# DIRECTIONS:
Please put everything in the records below, from the line containing "1200x675 pixels. Task: Open" down to the line containing "Click the paperclip", both lines included, into a JSON list of strings with one string per line and blank lines left out.

# RECORD LIST:
- - - - - - -

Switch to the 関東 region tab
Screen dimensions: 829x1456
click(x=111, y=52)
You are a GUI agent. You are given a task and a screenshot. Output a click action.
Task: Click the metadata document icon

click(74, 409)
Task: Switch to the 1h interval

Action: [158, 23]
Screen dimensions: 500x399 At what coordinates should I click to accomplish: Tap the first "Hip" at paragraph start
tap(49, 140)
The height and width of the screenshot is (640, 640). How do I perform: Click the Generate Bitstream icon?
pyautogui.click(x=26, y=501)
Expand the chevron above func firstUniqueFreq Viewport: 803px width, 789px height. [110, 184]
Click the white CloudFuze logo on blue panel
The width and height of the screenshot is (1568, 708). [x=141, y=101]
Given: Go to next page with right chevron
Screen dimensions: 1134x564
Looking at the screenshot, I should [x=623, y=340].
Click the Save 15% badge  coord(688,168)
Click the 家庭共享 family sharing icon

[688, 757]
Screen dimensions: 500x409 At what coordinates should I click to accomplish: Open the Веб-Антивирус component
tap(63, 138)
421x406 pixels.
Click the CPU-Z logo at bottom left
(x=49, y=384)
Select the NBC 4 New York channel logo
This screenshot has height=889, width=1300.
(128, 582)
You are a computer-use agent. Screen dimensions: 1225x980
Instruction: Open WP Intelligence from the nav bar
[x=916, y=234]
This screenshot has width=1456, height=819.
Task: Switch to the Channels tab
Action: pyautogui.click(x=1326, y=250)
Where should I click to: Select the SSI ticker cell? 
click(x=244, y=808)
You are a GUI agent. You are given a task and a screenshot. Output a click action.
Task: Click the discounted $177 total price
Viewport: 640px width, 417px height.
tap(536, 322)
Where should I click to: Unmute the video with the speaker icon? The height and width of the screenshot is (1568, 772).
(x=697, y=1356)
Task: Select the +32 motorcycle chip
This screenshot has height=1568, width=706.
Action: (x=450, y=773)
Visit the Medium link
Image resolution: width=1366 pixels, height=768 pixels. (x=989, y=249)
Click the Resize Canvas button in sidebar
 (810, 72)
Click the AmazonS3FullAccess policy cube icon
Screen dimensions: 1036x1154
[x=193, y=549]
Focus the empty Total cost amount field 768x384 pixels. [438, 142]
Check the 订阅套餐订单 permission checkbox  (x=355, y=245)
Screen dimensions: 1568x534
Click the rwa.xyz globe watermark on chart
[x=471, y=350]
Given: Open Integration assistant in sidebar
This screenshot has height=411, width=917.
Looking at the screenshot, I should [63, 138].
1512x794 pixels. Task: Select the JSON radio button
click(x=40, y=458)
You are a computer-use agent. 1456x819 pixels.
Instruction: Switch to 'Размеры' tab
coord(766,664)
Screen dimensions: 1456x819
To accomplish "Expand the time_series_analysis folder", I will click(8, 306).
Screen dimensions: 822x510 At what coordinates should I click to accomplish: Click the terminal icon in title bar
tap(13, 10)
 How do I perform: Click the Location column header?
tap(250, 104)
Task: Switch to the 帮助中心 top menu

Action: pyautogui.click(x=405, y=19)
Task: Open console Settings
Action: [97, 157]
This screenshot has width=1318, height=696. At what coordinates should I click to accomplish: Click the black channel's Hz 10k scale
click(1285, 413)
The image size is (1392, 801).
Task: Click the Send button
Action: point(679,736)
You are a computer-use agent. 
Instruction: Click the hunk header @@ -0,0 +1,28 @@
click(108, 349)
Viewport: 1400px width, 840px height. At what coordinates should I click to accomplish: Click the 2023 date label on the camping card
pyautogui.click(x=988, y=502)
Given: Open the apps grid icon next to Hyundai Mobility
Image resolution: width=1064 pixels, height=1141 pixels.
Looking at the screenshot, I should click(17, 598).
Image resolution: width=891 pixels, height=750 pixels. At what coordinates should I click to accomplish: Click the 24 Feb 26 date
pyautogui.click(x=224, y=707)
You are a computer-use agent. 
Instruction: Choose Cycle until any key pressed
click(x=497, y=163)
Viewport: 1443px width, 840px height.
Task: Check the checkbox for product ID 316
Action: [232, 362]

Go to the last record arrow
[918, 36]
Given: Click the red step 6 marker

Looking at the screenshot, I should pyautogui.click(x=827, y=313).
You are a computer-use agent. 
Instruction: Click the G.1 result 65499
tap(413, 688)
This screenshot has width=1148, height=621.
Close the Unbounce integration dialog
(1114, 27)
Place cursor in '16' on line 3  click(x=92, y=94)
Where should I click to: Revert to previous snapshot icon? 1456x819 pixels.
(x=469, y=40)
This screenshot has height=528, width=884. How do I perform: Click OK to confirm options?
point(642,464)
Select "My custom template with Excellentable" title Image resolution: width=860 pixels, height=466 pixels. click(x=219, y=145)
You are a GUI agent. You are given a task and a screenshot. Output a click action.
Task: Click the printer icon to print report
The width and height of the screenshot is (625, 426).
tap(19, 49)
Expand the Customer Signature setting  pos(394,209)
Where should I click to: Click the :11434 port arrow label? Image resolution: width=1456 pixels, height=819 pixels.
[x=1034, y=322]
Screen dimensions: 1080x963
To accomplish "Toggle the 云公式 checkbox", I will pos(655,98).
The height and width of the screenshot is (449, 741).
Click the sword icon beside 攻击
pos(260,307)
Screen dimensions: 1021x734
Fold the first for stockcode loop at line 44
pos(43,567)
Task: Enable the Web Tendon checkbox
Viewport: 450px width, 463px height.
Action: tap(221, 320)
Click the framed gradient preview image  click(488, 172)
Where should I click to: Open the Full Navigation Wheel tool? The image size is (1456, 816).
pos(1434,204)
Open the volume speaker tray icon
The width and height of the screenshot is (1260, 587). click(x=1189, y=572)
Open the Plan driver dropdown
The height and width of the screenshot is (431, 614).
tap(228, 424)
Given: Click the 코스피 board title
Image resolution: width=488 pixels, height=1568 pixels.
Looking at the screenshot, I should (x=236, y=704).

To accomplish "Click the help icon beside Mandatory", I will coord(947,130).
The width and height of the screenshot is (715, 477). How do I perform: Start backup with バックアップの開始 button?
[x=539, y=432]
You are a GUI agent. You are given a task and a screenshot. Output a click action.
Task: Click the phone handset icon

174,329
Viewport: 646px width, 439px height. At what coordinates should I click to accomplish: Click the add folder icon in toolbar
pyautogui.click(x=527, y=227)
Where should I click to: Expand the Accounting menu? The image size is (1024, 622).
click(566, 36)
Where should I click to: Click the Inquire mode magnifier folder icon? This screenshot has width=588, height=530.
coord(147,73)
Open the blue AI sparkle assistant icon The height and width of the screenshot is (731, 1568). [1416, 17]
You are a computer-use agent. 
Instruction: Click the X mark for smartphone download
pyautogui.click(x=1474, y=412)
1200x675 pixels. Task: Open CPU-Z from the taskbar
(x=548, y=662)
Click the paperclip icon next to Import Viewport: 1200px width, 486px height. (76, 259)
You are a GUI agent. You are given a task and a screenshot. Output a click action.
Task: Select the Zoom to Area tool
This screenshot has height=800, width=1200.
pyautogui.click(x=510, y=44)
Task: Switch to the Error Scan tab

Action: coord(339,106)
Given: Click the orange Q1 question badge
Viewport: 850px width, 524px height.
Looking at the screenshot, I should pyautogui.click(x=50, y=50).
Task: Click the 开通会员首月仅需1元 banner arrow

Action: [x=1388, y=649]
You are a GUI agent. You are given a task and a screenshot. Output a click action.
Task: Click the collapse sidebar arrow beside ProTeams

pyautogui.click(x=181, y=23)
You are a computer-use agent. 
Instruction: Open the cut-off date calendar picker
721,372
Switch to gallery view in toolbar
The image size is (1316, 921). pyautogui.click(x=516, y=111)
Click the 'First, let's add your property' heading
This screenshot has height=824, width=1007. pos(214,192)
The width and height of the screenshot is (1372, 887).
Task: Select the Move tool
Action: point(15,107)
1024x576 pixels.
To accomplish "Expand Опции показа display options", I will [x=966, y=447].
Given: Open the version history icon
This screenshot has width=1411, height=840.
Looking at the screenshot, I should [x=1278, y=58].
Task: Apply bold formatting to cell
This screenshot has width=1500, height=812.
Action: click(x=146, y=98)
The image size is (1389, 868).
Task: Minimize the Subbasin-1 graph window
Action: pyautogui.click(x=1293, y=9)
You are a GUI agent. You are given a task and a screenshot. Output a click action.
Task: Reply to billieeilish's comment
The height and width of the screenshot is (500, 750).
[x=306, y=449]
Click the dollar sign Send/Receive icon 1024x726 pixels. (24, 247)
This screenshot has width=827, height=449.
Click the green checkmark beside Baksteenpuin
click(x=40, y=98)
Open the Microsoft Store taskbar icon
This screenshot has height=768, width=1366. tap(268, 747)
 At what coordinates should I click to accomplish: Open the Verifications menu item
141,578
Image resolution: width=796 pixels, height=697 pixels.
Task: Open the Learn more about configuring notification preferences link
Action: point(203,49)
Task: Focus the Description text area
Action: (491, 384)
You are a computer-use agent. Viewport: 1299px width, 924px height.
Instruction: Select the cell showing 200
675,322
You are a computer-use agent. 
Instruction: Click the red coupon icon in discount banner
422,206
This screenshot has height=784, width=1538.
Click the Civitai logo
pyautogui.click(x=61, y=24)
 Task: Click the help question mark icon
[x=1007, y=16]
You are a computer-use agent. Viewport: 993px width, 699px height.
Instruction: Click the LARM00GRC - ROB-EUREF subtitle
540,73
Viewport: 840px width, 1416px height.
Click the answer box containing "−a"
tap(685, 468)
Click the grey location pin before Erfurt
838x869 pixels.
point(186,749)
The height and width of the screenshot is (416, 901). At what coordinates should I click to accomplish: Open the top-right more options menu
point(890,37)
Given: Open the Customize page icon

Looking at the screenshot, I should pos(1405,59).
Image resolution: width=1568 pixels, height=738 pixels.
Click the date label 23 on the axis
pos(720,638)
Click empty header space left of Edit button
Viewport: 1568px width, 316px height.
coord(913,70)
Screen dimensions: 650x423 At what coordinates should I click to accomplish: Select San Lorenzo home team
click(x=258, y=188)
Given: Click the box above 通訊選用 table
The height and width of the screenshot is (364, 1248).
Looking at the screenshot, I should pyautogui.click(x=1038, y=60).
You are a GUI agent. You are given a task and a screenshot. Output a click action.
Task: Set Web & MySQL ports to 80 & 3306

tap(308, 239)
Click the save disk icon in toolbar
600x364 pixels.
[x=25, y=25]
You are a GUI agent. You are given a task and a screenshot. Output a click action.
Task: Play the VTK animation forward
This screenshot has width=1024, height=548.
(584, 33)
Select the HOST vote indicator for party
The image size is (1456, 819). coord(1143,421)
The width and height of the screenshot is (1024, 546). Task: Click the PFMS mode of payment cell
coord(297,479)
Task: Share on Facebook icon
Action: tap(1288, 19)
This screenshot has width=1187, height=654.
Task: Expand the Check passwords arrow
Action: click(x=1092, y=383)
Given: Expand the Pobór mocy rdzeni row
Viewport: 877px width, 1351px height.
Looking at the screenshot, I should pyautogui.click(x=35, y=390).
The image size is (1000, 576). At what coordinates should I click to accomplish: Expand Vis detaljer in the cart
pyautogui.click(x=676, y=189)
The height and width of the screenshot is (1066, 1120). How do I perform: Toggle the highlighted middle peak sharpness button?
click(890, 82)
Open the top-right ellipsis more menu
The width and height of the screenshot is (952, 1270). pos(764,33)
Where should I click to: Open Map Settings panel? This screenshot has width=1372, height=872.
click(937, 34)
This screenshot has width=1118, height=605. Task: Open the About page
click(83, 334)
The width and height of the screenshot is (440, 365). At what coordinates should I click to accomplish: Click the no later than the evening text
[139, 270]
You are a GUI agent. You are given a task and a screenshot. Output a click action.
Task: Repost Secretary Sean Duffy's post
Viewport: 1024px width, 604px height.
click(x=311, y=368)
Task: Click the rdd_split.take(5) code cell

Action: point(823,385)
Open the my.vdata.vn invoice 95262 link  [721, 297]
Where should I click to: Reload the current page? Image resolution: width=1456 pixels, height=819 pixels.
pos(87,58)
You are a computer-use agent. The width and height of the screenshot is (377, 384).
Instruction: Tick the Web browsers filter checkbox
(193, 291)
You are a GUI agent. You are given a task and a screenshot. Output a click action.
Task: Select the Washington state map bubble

- - - - - - -

# ANSWER TO THE EXERCISE:
[
  "1200x675 pixels. Task: Open CPU-Z from the taskbar",
  "(x=548, y=662)",
  "Click the paperclip icon next to Import Viewport: 1200px width, 486px height. (76, 259)"
]